If you are lucky you get a professionally lit performance. The lighting in a professional show always follows the action and movement (or creates a special effect on purpose). If you do not get a well lit show, you will find the active dancers in the dark. This slows the autofocus times, and puts your subjects literally in bad light. Bad light just ruins a good composition.
Subject placement can also bedevil you. If your favorite dancer is in the back, or obscured because they are the tall one, you will have a hard time getting the clear image. Subject placement will also effect the quality of your autofocus system. Objects appearing between you and your desired subject almost always cause the AF system to switch tracking to a near subject at the worst possible time.
Finally, the choreography will present the final challenge. Disciplined performances and staff will make sure the spacing and marks are exactly placed on the stage and in the performers heads. Leaps, spins, and other actions in the higher level groups and dance company will be precise. For shows where you can one chance to get a photograph, you also want an identifiable rhythm between the music and actions on the stage. This rhythm provides the photographer a predictable composition guide during the performance.
With some practice, and luck, you will get shots you want to keep and post. Up above here I have my girl in motion. Face sharp as a tack, some motion in limbs and those around her let you know this was not a still life. Such photos are possible with just about anything on the DSLR or Mirrorless market today. Just takes some time to practice, and patience in post processing to make the most of what you get in camera.
P.S. This shot came from my Fujifilm XT-1 with the 18-15 F2.8-4 lens. If I had another few hundred I’d use a 16-55 F2.8…but it is out of my budget right now. And it was an odd location for the primes I had in my bag that night.
The little girl no more…
Something happened on the way to her fourteenth birthday…see found grace, beauty, poise and calm. You see here a little lady making her Daddy proud for her dedication to rehearsal, and making the most of every opportunity she gets to dance. It is with gladness I see a strong Catholic woman growing before me, and sadness when I realize how fast my time with her is drawing to a close. I also find touch of humor when I find a grey hair or two popping out after a night like tonight. I just hope it means I will get a crown of glory like proverbs promises!
P.S. Yes this was done on my Fujifilm X-T1. Mirrorless has come a long way with autofocus and sensor tech.
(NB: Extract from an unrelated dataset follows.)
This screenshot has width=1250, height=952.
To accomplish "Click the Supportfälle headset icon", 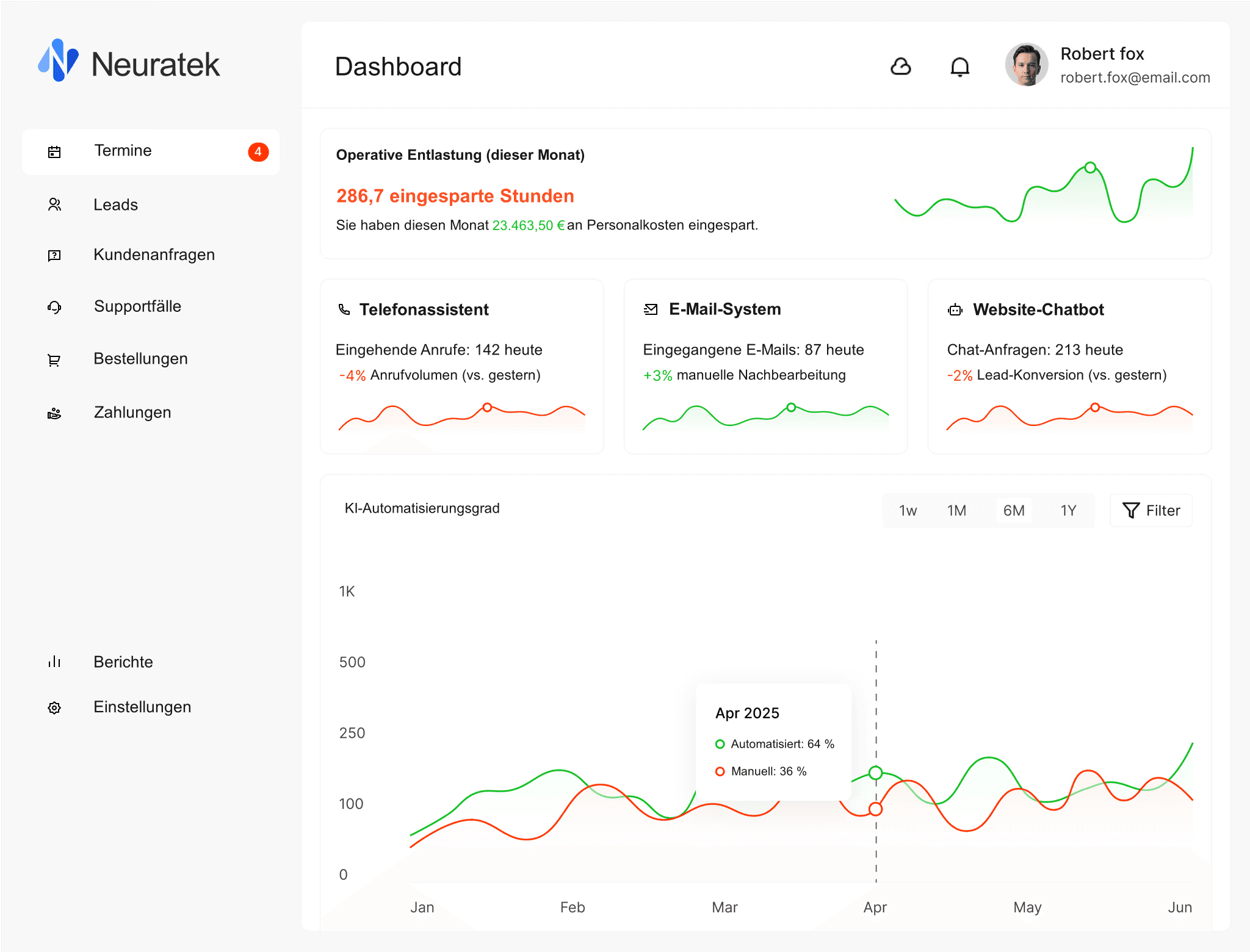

It is still one of the few nights a year when I long for a 35mm sensor DSLR on a tripod with a good F2.8 lens….But after looking at this I really cannot complain…I got a few great shots and that is all I need.
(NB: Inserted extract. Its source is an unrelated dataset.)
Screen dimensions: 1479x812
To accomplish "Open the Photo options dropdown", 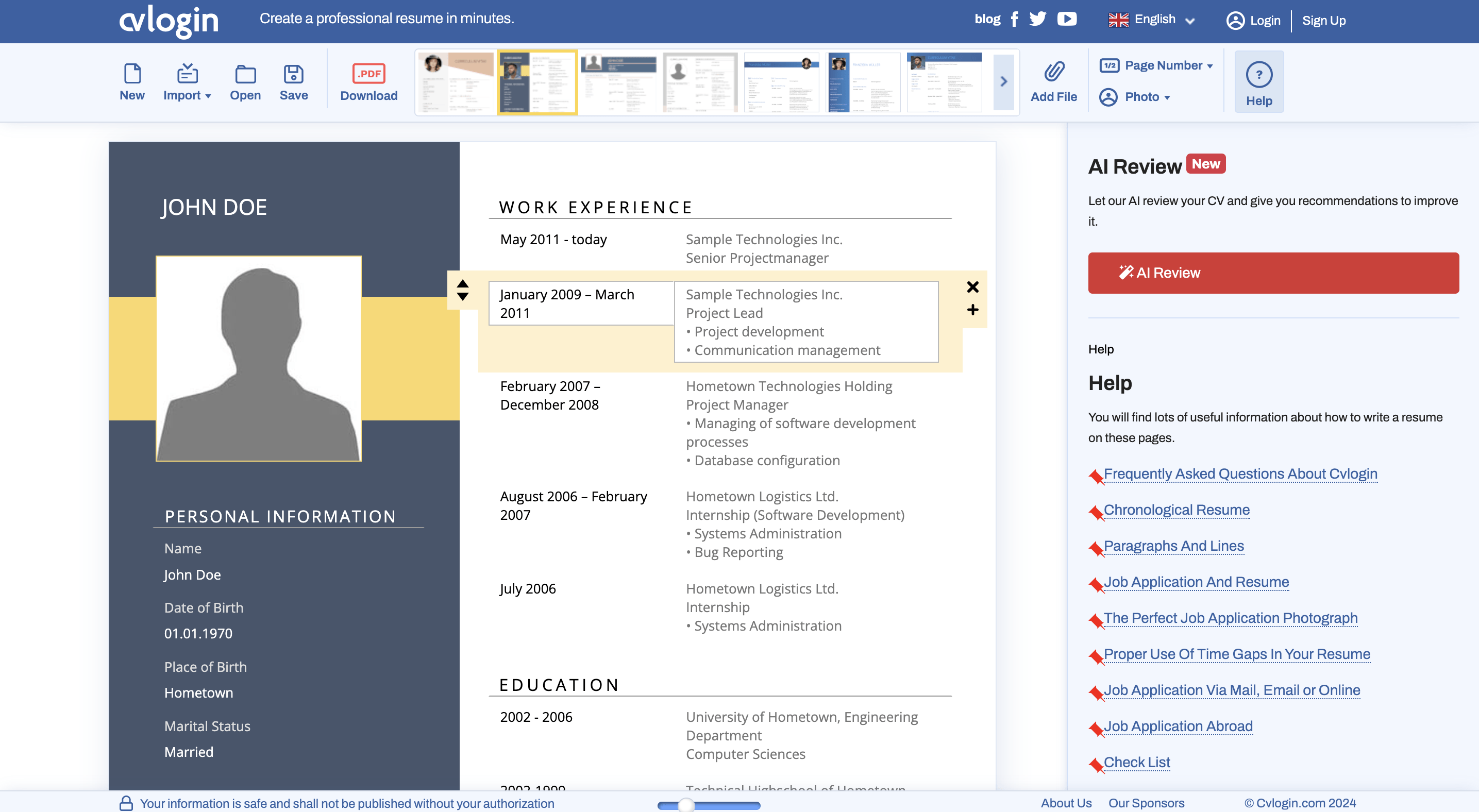I will [1135, 97].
Putting dance into a still photo almost sounds sinful. Dance is the art of moving one’s body, and that of others to create visually pleasing sights though motion. So it definitely sounds nuts to capture the soul of dance in a single frame.
This capture is one of the better ones from the night. Beautiful motion frozen with just a tinge of motion in the dresses, hands and feet. Then I caught some excellent emotion in the dancers faces conveying joy in the act of dancing. It was that emotion that really set this photo apart from a similar one take a few seconds later.
To achieve this I had to be careful with the shutter speed and experiment…the variable of course is also that the speed of dancer motion which of course varies greatly in any one routine. Since this shoot occurred only with available light, and no flash, the experimentation was critical to know my gear’s capability and the type of scene I could reasonably expect to capture with some quality.
So experiment…be thoughtful and look for the emotion in the motion to sculpt a wonderful photo.